From the rows below, copy each line that contains the string "agent". Case counts.

[Rows from a pointing dataset]
Begin
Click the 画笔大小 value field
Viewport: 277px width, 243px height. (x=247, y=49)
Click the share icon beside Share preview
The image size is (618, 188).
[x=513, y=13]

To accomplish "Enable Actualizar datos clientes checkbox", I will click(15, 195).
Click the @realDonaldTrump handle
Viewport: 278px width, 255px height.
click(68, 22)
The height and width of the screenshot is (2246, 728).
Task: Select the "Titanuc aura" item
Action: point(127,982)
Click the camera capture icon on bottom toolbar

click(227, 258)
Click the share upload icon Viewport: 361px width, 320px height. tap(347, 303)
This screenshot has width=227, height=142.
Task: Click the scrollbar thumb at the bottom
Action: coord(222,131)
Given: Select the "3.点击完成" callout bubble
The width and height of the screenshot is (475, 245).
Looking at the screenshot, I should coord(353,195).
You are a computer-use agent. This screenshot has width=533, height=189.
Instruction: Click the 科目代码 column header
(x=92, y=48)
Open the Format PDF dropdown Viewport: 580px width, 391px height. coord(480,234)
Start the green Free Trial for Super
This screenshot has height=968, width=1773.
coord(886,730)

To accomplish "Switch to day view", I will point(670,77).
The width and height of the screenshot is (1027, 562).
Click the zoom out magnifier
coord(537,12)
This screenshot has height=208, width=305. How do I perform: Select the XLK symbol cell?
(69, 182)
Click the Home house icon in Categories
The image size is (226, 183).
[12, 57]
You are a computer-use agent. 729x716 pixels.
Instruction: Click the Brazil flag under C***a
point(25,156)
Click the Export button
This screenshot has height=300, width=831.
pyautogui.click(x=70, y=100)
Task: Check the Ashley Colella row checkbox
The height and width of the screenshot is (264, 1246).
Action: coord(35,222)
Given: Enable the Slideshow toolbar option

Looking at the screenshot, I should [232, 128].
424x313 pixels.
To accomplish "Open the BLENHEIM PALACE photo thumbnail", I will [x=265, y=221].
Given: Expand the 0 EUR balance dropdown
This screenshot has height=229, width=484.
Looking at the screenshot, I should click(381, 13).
End
■ Correct result ■
You are a computer-use agent. This screenshot has width=533, height=189.
You are a computer-use agent. 729x716 pixels.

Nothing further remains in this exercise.